On the wharf and on East Street, you can find TownPool, a boutique collective that stocks all kinds of interesting artisan accessories. And if you’re looking for something heavier to stuff your suitcase with, there’s Mitchell’s Book Corner and Nantucket Bookworks. They’re both owned and operated by the same person, but Bookworks wins my heart for its non-book selection, which includes Bernie Sanders action figures, and its kids section, which can only be reached through a kid-sized doorway.
Eating and drinking…
On a small island, some institutions are inescapable, and Cisco Brewers is one of them. Every restaurant on Nantucket serves its products, so why not get them at the source? Cisco is a Frankenstein company, comprised of Cisco Brewers, Triple Eight Distillery, and Nantucket Vineyards.
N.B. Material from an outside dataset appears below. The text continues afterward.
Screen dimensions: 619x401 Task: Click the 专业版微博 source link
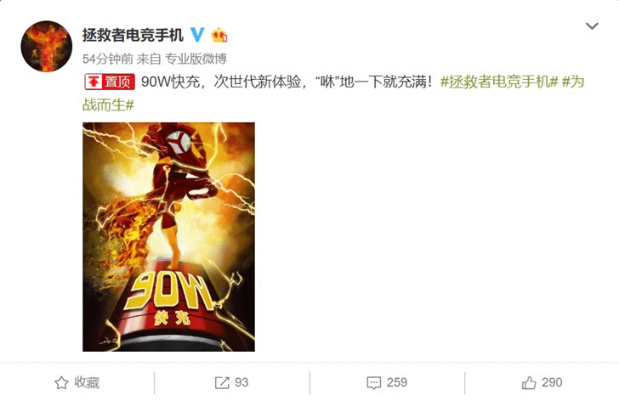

For a $10 cover, you can enjoy their outdoor space in which you can sample various wines, beers, and spirits, grab some snacks from the raw bar or from a trio of food trucks operated by local restaurants (Millie’s is a must), and dodge bachelorette parties.
For those who are under 21, such as myself, this is a frustrating place. Gracie and I had to stand around with black Sharpie X’s on the backs of our hands and have woefully non-alcoholic fun. Regardless, the place has a modern, fun vibe, even while sticking to the traditional Nantucket look. (For the uninitiated, that’s gray cedar shingles and white trim, as far as the eye can see.)
Eating and shopping at the same time…
Bartlett’s Farm provides Nantucket residents with produce and has a Cisco-like monopoly on the local restaurants. Everything is farm-stand fresh, so come here if you ever get the chance to cook while you’re on Nantucket. If you’re not in the market for food, then check out Faherty, a tiny stall off to the side of Bartlett’s parking lot.
Faherty has an existing location in Malibu and is opening one in Newport Beach this September, so I don’t really get why they decided to put a trailer in a farm’s parking lot and call it a store. Regardless, after a two-second peek at their wares, I was in love with most of it, even if I couldn’t buy any of it on a college budget (or probably any other budget I’ll ever have). Although Faherty is a beach brand, it avoids some of the cringier conventions of beach clothing, and kept things simple. Their flannels felt like they could keep me warm under arctic conditions.
When it comes to recovering from the first three things…
Nantucket is an island, so its border is mostly beach. And you cannot go wrong with a beach day. Everyone – from those who love salmon-colored shorts to those who condemn them – can enjoy Nantucket’s shores. Mainland Massachusetts’ ocean water is so cold that when you feel like you’ve adjusted to the temperature, your skin has just become numb. Thankfully, that’s not a problem in Nantucket, which enjoys bathwater temps in comparison. Plus, the beaches are not messing around when it comes to natural beauty. On both of our trips, Gracie and I stayed near Dionis, one of the quietest, calmest, and most beautiful beaches I have ever seen. To back that up, I have photographic evidence.
So if you don’t like the idea of masquerading as a prep for a weekend, you don’t have to. Shop, eat, drink, and relax, and never look at a pair of salmon-colored shorts. Unless you like them. In that case, who am I to judge? Nantucket is your turf.